Source extract below:

Generational differences in distress, attitudes and incivility among nurses
Article first published online: 4 OCT 2010
© 2010 The Authors. Journal compilation © 2010 Blackwell Publishing Ltd
Journal of Nursing Management
Special Issue: This issue: Positive Working Relationships Matter for Better Nurse and Patient Outcomes Issue editor: Heather K. Spence Laschinger
Volume 18, Issue 8, pages 970–980, November 2010
How to Cite
LEITER, M. P., PRICE, S. L. and SPENCE LASCHINGER, H. K. (2010), Generational differences in distress, attitudes and incivility among nurses. Journal of Nursing Management, 18: 970–980. doi: 10.1111/j.1365-2834.2010.01168.x
- Issue published online: 15 NOV 2010
- Article first published online: 4 OCT 2010
- Accepted for publication: 21 July 2010
leiter m.p., price s.l. & spence laschinger h.k. (2010) Journal of Nursing Management 18, 970–980 Generational differences in distress, attitudes and incivility among nurses
Aims The first research objective was to replicate the finding of Leiter et al. [(2008)Journal of Nursing Management, 16, 100–109.] of Generation X nurses (n = 338) reporting higher levels of distress than Baby Boomer nurses (n = 139). The second objective was to test whether Generation X nurses reported more negative social environments at work than did Baby Boomer nurses.

End of Source extract.

**Exercises to complete**
a) List the authors of the text on generational differences among nurses.
b) In the text on generational differences among nurses, how many Generation X nurses were in the sample?
c) Carry on the text on generational differences among nurses, starting after its last sentence.

Data shown below:

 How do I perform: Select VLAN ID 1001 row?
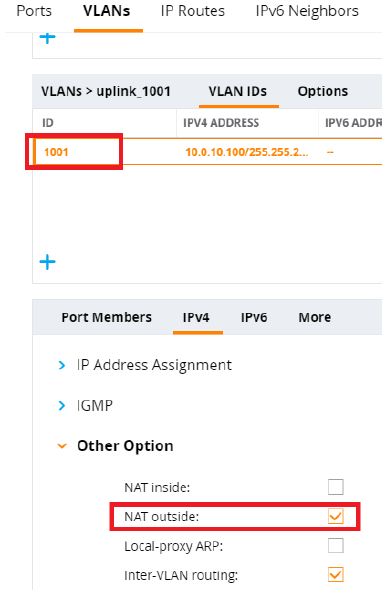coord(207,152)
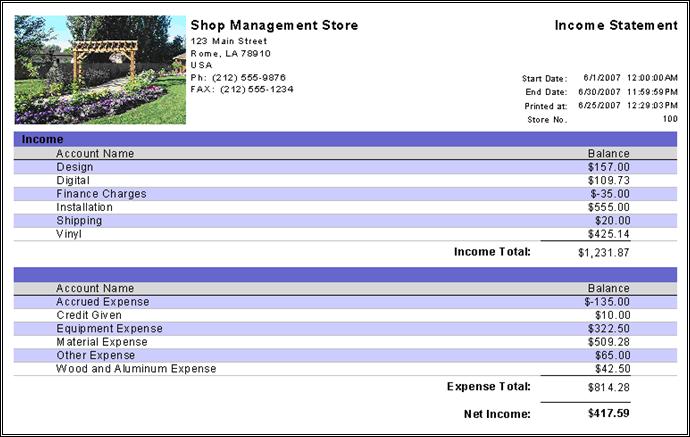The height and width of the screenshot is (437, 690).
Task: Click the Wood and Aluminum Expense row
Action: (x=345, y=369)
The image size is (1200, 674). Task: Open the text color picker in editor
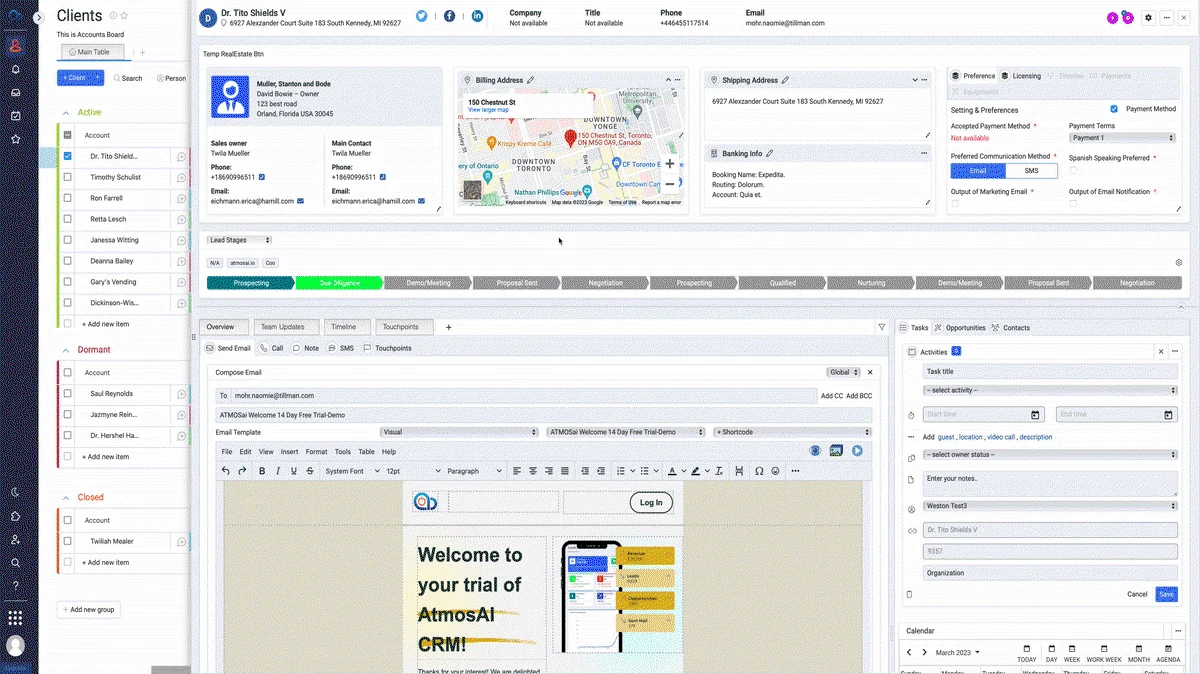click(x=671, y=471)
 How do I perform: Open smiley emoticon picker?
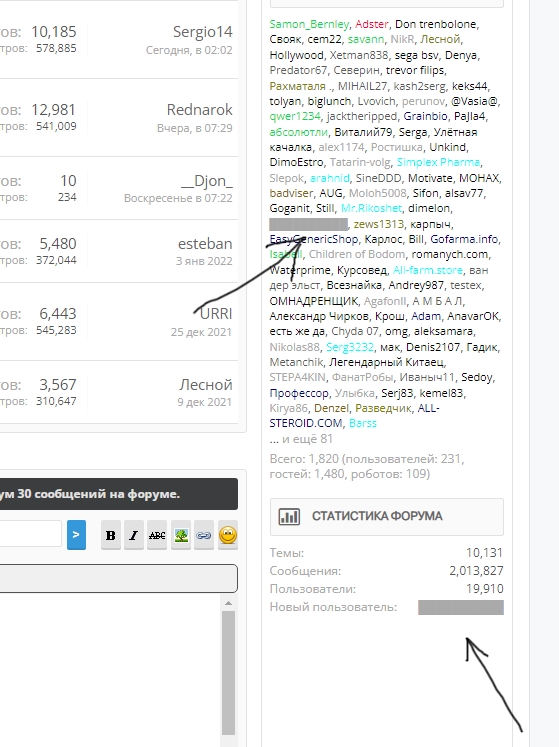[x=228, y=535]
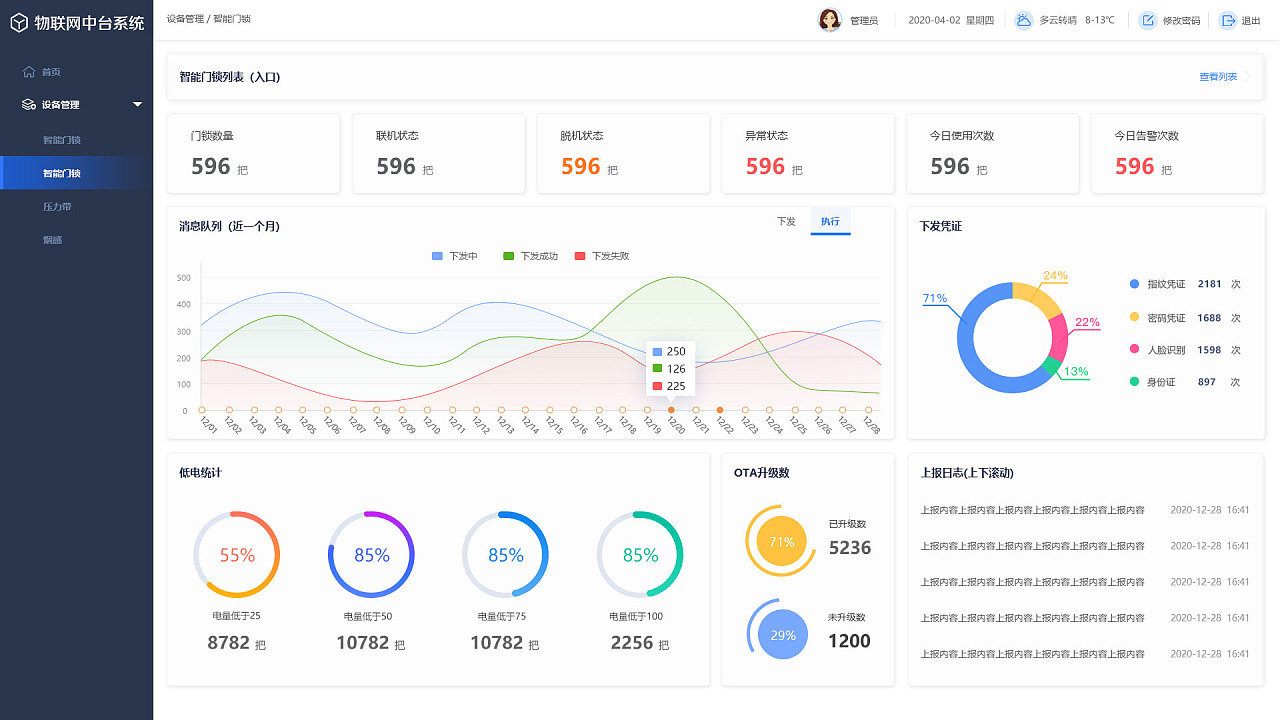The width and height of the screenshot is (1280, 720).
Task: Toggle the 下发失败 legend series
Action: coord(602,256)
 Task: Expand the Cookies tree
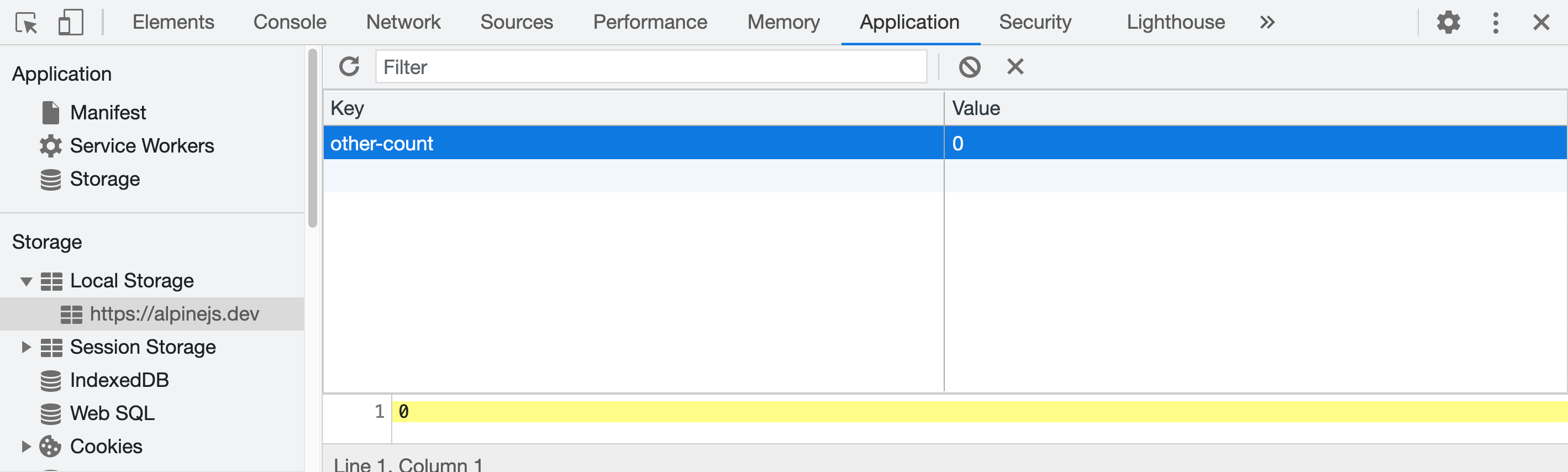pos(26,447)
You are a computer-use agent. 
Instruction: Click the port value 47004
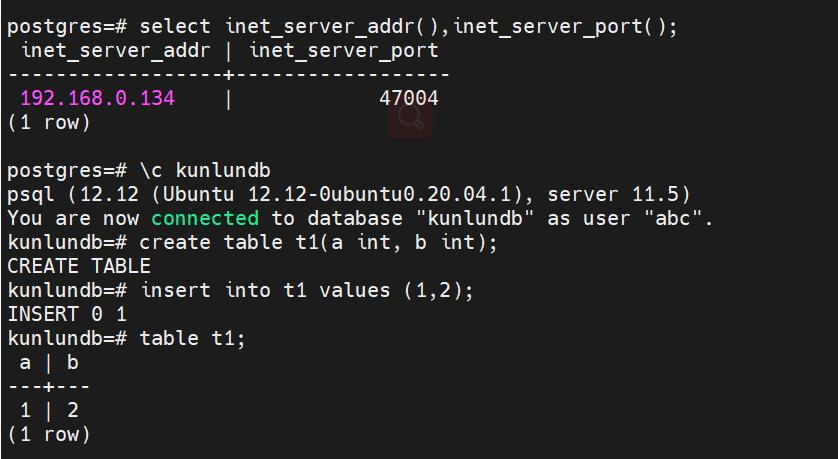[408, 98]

End of Data shown.

**Task-by-task answers**
a)
M. P. Leiter
S. L. Price
H. K. Spence Laschinger

b) 338

c)
Background Negative social environments can influence the quality of work and the experience of distress for nurses. Generational differences in the experience of distress and collegiality have implications for the establishment of healthy workplaces, recruitment and retention.
Methods A questionnaire survey of nurses was organized by generation. Analyses of variance contrasted the scores on burnout, turnover intention, physical symptoms, supervisor incivility, coworker incivility and team civility.
Results The results confirmed the hypotheses of Generation X nurses reporting more negative experiences than did Baby Boomer nurses on all measures.
Conclusions The negative quality of social encounters at work contributes to nurses’ experience of distress and suggest conflicts of values with the dominant culture of their workplaces.
Implications for Nursing Management Proactive initiatives to enhance the quality of collegiality can contribute to retention strategies. Building collegiality across generations can be especially useful.